2012-09-27

Using Microsoft SCCM for SAM

http://www.itassetmanagement.net/2010/09/09/microsoft-sccm-sam/

Flexera Software’s Vincent Brasseur, Director of Product Management,
Microsoft’s SCCM is the market leader in desktop software deployment, configuration management and inventory collection. The raw software inventory data is used primarily for day to day software deployment operations but has limited value for software asset management and license optimization.
SCCM provides application recognition capability, which is necessary to get a usable understanding of what software is installed across the IT estate. SCCM’s inventory agent can also collect application usage data, which shows what software is not only installed but actually being used. All of these are important pieces of an overall software asset management (SAM) and license optimization program, but knowing what is installed is only the first step in the process.
For end-to-end software asset management and license optimization, additional features are needed that do not exist today in SCCM. They are delivered by other tools that integrate with SCCM and use it as an inventory and application usage data source.

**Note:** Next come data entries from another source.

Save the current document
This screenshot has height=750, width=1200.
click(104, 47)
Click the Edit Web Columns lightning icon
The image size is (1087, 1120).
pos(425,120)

They provide more extensive license management and license optimization capabilities based on ITIL standards. These tools add some or all of the following capabilities:
  1. Collection of purchasing data from procurement or finance systems and reconciliation of purchased licenses versus installed software. A stock keeping unit (SKU) library is the only reliable way to automate this step by determining exactly what has been purchased according to the PO line item SKUs, and linking those purchases to the installations.
  2. Reconcile inventory and purchasing data with HR and enterprise data. This will add a needed business view to the reports. Licenses, purchase orders, installations and computers can be tied to enterprise groups (locations, cost center, business unit) or identified users.
  3. Provide advanced SAM capabilities. This potentially includes many features, such as reporting on license consumption per enterprise business unit, location, cost center or user, providing an audit trail and historical data on installations and licenses, being able to assign individual licenses to users or devices or allocate a license quantity to a department or a site, calculating the purchase versus installed compliance status of each license based on its metric.
  4. Automated management of license agreements and contracts. This can include such things as wizards to help create contract hierarchies and payment schedules. For Microsoft Enterprise Agreements, next generation software asset management tools can estimate upcoming true-up payments based on software utilization. For Microsoft Select and Select Plus Agreements, the tools can show point consumption over time, for each enrolment.
  5. Track application usage to enable license re-harvesting when there are unused or under-used applications in one area of the organization, and reallocate those licenses to another group. Usage data can also be used to reduce on-going maintenance payments when the software is not even installed, for example.
  6. Application of vendor Product Use Rights to optimize license consumption. By taking advantage of use rights, such as right of second use, multiple installations and downgrade rights, license optimization tools can reduce the number of new licenses that must be purchased at true-ups and renewals.
  7. Recycling of licenses allocated to hardware to be retired.